## Task set
a - According to the Camp Ben Johnston article, how many boys did David Harter molest at the camp during the summer of 1982?
b - Carry on the Camp Ben Johnston article from its last sentence.

## Given passage
--*--

He learned only recently that it was an assault the Boy Scouts could have prevented.

One day before the sexual assault at Camp Ben Johnston, a woman had reported to the Scouts that the same volunteer had molested her 11-year-old son just days earlier at the same camp.

But the camp director, at the direction of the national Boy Scouts of America office and in an attempt to protect the Boy Scouts' reputation, allowed the volunteer to keep working at the camp, according to Michigan State Police reports.

"(The camp director) stated that he had been advised by his supervisors and legal counsel that he would neutralize the situation and keep it quiet," state police wrote in a report.

"They knew they had a loose predator there and they let it go," said Struble, who is now 48. "It's like letting a lion out in a zoo. What you going to do, let him sit there and gobble the people up? Hurt people? No, they should have put their foot down."

Struble was among four boys molested by volunteer David Harter at Camp Ben Johnston over the course of two weeks during the summer of 1982.

Harter was volunteering despite his conviction 15 years earlier of molesting and taking naked photographs of a teenaged boy.

What happened during the summer of 1982 at Camp Ben Johnston illustrates why the Boy Scouts of America is in the trouble it is in today.

Facing a growing number of lawsuits, the Boy Scouts, based in Irving, Texas, sought bankruptcy protection in February 2020 to create a fund for men who claim they were sexually abused as children.

That led to a proposed $1.8 billion bankruptcy reorganization plan to settle claims filed by 82,000 former scouts nationwide.

In Michigan alone, state Attorney General Dana Nessel said there are "likely upwards of 3,000 victims" over the decades, a scandal dwarfing what happened in the Catholic Church. Her office has opened five criminal investigations.

--*--

## Dataset

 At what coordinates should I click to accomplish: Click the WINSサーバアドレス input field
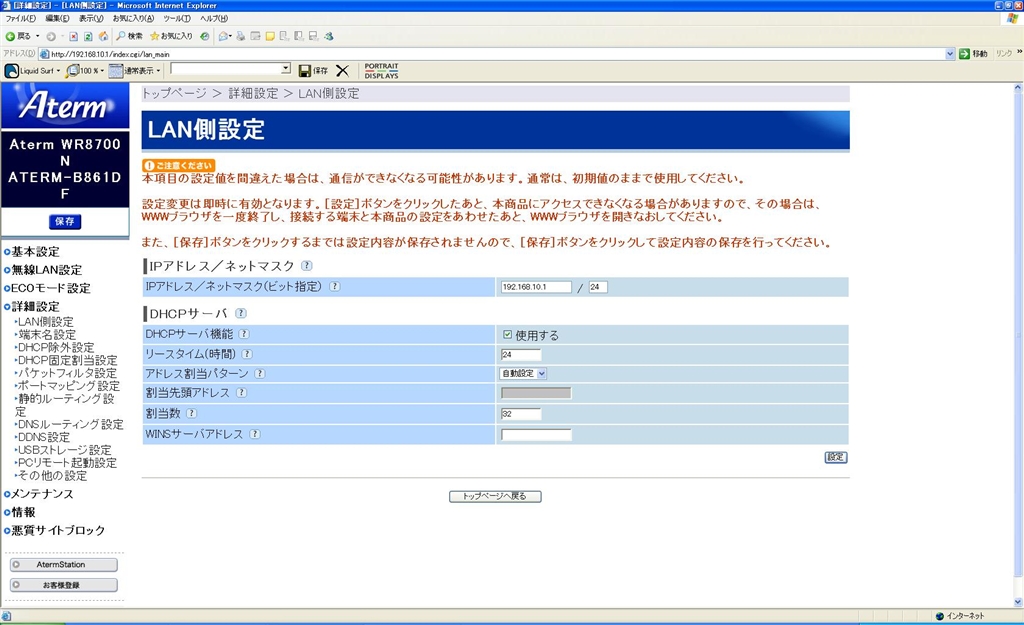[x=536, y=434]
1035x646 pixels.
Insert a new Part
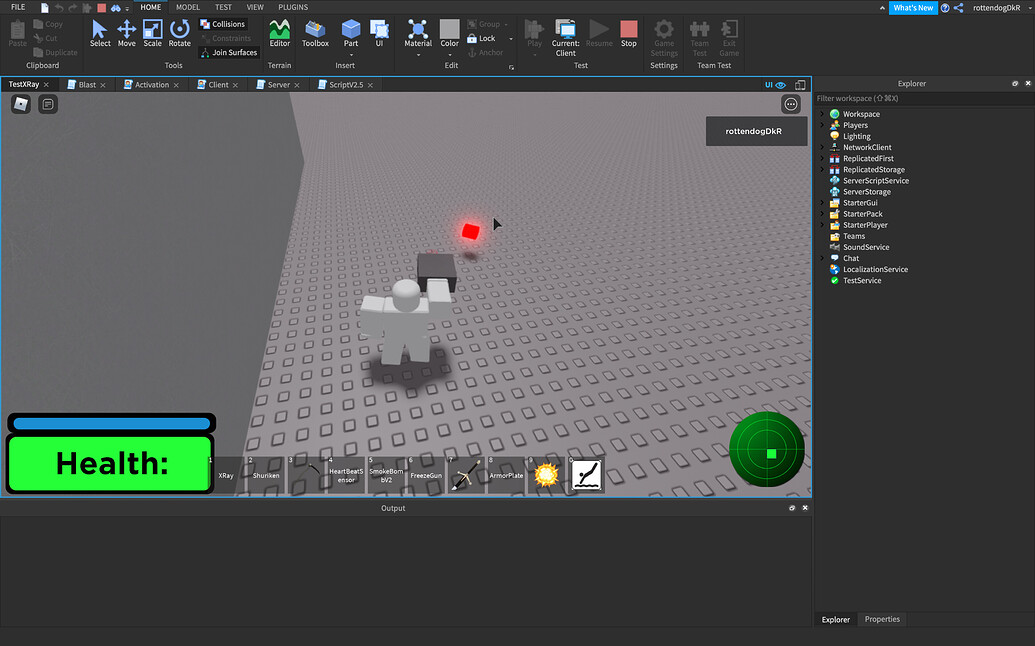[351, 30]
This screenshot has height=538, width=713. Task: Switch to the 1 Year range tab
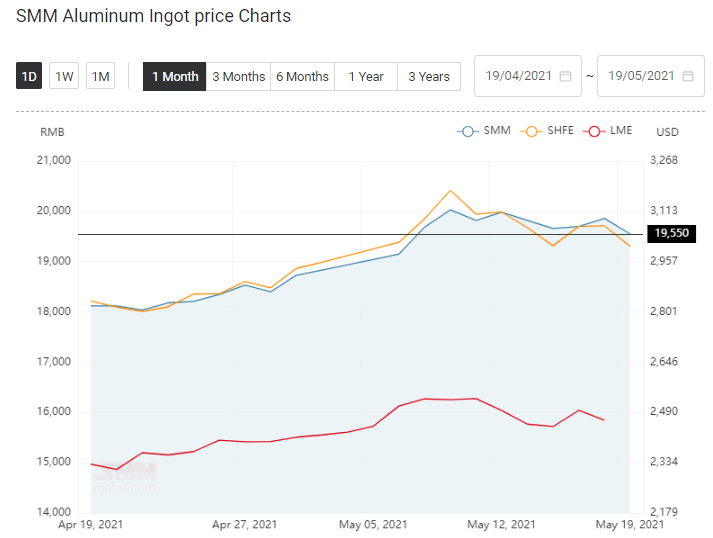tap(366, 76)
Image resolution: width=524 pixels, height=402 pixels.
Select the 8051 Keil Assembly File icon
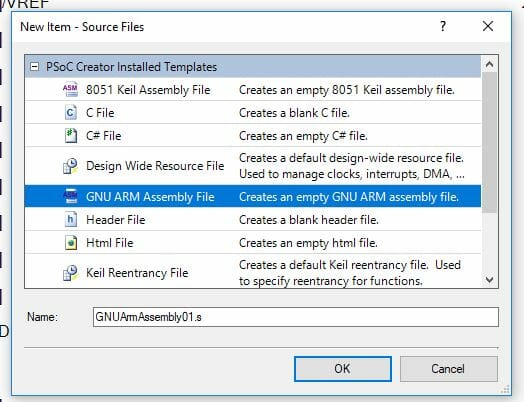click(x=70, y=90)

--*--

## Answer set
a - Four boys.

b -
CANVAS TENTS AND LIFE LESSONS

A vintage photo of Camp Ben Johnston near Augusta.

What better place for a boy to learn about the outdoors than Camp Ben Johnston?

Canvas tents and cabins scattered among 64 acres of beech, oak and maple on Sherman Lake, near Augusta. Kellogg Company founder W.K. Kellogg donated the land to the Boy Scouts in 1925. It hosted more than 35,000 scouts before closing in 1985.

Among them was an 11-year-old Webelo from Battle Creek Troop 306 — Harter's first known victim at the camp.

The boy's mom told Target 8 she had hoped Scouting would teach her son life lessons.

"The camaraderie of being together with other boys his age, and for someone to look up to because I was a divorced woman and no father figure in the household, and that he could learn camping and other things at the Boy Scouts that he could be proud of that could carry him through life," his mom said.

But Scouting could not have prepared her son for what happened that summer.

He had just joined the troop.

"Perhaps that is what made me kind of an easy target," said the victim, who is now 49 and doesn't want to be identified. "I was new to that troop, didn't have a lot of connections within it already, somewhat of an outsider."

A vintage photo of Camp Ben Johnston near Augusta.

On his very first night at camp in July 1982, the boy curled up in his sleeping bag, in his pajamas, "'bout ready to fall asleep," he would later testify, when Harter crawled into his canvas tent. It started with tickling.

The next night, the volunteer crawled in again, again with the tickles, then molested him — an assault that would later lead to the most serious criminal sexual conduct charge, first-degree.

It was their secret, the volunteer told his 11-year-old victim.

Harter was 38.

"Obviously, as anyone in that situation would question themselves, 'Hey, what did I do? What was I doing to provoke this?'" the victim recalled.

His mom picked him up from camp two days later.

"After we got home, I was questioning him, 'How'd it go?' And then he started opening up about it," she said.

"He goes, 'Well, you know mom, David's gay,' and I thought, 'What? How would you know?' and then he just blurted out what had happened to him, and you could have knocked me over with a feather. I was devastated from that moment on."

PROTECTING REPUTATIONS

Police reports obtained by Target 8 provide a timeline of the Boy Scouts' response.

The mom immediately called her son's troop leader, who called camp director Dan Caulkett the same day, July 19, 1982. At 10 a.m. the next day, July 20, 1982, the troop leader, camp director and mom met at Speeds restaurant in Battle Creek.

Police reports show the national Boy Scouts office immediately told local leaders how to respond.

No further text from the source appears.